## [How to complete this task]
Reproduce word for word, from the entries below, the line with "Viewport: 1670px width, 908px height.", the line with "Task: Open the シェル menu", and every line between them, and nothing more.

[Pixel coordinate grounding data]
"""
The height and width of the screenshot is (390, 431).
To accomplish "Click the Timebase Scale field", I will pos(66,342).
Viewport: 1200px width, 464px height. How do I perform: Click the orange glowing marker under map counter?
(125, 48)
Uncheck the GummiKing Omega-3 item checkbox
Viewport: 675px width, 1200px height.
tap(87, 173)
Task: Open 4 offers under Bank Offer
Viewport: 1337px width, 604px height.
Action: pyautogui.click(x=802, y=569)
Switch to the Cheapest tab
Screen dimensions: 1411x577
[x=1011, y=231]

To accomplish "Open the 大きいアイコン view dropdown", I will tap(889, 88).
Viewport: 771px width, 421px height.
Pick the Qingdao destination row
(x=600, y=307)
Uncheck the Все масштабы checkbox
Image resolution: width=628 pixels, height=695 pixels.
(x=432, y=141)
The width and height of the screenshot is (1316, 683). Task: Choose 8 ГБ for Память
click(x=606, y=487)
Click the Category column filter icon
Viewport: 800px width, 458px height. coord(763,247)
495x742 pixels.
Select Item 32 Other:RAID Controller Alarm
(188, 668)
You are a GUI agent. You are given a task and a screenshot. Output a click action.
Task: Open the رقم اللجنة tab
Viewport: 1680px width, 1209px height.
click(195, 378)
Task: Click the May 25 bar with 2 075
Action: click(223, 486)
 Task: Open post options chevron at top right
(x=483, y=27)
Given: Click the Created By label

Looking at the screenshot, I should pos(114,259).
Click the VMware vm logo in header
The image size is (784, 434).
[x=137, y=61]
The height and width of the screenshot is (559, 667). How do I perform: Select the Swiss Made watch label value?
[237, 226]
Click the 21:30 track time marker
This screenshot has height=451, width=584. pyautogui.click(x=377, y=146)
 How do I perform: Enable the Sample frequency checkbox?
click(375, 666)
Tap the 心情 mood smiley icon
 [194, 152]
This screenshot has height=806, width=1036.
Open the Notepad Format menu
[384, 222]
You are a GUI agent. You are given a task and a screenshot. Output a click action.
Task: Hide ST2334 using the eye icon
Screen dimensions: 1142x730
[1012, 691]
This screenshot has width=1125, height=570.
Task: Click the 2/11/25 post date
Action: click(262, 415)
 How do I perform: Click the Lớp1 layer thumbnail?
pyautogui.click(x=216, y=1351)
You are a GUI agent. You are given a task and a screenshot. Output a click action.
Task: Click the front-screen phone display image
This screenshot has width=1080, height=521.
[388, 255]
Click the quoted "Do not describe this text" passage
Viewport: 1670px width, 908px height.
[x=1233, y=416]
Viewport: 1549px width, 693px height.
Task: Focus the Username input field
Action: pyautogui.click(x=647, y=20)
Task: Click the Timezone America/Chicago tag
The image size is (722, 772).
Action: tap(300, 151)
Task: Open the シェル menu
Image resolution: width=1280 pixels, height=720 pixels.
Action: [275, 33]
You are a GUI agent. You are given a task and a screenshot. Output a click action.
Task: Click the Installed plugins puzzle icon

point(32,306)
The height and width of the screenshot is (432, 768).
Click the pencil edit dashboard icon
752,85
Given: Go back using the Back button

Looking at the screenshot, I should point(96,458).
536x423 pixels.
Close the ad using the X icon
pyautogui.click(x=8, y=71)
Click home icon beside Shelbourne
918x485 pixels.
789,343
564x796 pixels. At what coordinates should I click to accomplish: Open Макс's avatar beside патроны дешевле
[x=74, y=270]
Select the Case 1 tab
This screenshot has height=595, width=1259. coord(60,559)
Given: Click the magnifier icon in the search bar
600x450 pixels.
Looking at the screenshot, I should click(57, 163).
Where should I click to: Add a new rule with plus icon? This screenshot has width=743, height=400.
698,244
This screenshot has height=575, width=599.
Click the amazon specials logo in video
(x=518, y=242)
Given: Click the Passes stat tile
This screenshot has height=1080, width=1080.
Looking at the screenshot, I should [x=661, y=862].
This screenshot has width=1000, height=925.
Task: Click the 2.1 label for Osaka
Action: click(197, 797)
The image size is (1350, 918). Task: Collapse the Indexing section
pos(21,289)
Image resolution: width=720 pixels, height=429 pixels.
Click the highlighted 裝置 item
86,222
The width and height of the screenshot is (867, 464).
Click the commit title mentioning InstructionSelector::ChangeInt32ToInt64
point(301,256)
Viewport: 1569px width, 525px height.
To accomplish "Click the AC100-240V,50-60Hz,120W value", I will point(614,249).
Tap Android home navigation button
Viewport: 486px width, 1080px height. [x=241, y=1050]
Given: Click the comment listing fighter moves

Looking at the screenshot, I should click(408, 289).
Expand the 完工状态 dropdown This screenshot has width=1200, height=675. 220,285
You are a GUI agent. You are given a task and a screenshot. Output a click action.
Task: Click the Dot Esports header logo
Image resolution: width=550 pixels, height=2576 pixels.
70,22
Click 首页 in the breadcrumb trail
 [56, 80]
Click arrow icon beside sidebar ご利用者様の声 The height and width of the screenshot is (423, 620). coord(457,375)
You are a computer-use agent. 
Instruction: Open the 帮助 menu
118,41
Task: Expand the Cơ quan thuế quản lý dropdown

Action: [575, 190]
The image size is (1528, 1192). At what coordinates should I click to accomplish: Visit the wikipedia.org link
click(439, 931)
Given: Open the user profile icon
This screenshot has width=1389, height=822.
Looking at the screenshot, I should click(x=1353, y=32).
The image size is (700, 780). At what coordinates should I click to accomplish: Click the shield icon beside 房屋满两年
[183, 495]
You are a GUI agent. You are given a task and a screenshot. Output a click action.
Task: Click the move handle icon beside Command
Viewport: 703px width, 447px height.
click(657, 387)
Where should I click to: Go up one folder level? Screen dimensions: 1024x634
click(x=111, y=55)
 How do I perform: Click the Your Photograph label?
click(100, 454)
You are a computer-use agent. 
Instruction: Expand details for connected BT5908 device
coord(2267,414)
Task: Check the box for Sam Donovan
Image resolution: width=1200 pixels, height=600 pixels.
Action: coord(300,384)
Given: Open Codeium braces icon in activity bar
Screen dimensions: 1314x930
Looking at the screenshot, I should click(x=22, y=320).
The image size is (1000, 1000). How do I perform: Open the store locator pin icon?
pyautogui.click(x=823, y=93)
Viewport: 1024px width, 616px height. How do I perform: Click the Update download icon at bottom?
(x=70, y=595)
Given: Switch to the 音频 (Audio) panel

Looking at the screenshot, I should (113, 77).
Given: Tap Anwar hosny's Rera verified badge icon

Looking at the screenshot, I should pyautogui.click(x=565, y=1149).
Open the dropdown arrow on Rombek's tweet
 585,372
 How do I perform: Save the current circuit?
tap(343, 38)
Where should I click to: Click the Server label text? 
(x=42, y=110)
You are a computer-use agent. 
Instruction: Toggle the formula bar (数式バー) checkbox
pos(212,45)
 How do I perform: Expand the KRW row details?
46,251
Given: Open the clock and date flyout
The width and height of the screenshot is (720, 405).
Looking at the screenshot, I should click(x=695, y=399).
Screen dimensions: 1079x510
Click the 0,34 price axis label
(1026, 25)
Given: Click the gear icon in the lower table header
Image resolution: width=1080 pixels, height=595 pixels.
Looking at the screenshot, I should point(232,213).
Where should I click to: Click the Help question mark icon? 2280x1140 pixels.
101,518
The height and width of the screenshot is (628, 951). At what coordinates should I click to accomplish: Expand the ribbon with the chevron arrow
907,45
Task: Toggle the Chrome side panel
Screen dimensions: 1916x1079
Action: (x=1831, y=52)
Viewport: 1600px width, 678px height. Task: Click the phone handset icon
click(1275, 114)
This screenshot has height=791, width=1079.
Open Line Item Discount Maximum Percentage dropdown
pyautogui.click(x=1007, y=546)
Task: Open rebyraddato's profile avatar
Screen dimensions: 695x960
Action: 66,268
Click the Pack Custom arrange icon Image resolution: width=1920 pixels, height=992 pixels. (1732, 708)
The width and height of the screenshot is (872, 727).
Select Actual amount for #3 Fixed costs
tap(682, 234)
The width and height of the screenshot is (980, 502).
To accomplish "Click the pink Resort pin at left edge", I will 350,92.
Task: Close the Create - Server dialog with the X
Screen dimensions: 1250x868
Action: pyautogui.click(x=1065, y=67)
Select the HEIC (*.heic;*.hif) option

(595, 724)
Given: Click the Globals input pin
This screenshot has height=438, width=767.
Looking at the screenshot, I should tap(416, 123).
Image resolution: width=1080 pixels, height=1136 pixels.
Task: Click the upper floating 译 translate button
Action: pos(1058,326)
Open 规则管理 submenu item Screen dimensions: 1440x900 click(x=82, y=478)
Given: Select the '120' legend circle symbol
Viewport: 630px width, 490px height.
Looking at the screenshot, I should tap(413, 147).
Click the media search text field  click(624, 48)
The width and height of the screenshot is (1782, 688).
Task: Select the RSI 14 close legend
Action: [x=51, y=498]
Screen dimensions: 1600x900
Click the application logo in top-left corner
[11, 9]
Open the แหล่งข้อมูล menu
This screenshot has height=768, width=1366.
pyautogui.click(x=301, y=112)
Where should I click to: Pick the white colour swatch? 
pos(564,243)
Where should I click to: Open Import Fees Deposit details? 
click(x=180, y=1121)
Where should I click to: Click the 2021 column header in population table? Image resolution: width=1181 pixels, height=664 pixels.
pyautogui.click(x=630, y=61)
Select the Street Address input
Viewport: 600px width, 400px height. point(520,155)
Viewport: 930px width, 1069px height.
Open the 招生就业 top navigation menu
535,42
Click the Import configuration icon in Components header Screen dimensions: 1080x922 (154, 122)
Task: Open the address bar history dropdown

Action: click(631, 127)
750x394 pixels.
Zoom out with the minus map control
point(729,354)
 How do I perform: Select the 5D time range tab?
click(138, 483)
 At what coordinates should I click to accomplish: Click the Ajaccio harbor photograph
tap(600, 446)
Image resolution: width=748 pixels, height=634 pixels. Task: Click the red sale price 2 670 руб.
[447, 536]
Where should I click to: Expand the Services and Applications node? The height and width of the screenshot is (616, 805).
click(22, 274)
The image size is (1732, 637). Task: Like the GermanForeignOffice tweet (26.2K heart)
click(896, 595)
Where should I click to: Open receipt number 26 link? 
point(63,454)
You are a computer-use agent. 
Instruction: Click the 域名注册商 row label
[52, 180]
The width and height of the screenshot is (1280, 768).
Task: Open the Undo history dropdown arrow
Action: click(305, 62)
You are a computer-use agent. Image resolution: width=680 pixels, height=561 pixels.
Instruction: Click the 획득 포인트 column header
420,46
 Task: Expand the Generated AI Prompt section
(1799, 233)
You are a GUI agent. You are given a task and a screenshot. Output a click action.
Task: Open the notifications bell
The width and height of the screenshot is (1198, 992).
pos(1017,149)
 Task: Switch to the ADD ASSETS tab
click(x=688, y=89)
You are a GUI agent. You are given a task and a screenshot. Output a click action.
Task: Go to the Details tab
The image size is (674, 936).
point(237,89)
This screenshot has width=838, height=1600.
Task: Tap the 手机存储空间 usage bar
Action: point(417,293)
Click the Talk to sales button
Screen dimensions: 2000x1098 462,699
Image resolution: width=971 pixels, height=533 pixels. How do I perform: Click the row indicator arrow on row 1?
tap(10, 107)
"""
## [Solution to this problem]
Viewport: 1670px width, 908px height.
[x=1233, y=416]
Viewport: 1549px width, 693px height.
Task: Focus the Username input field
Action: pyautogui.click(x=647, y=20)
Task: Click the Timezone America/Chicago tag
The image size is (722, 772).
Action: tap(300, 151)
Task: Open the シェル menu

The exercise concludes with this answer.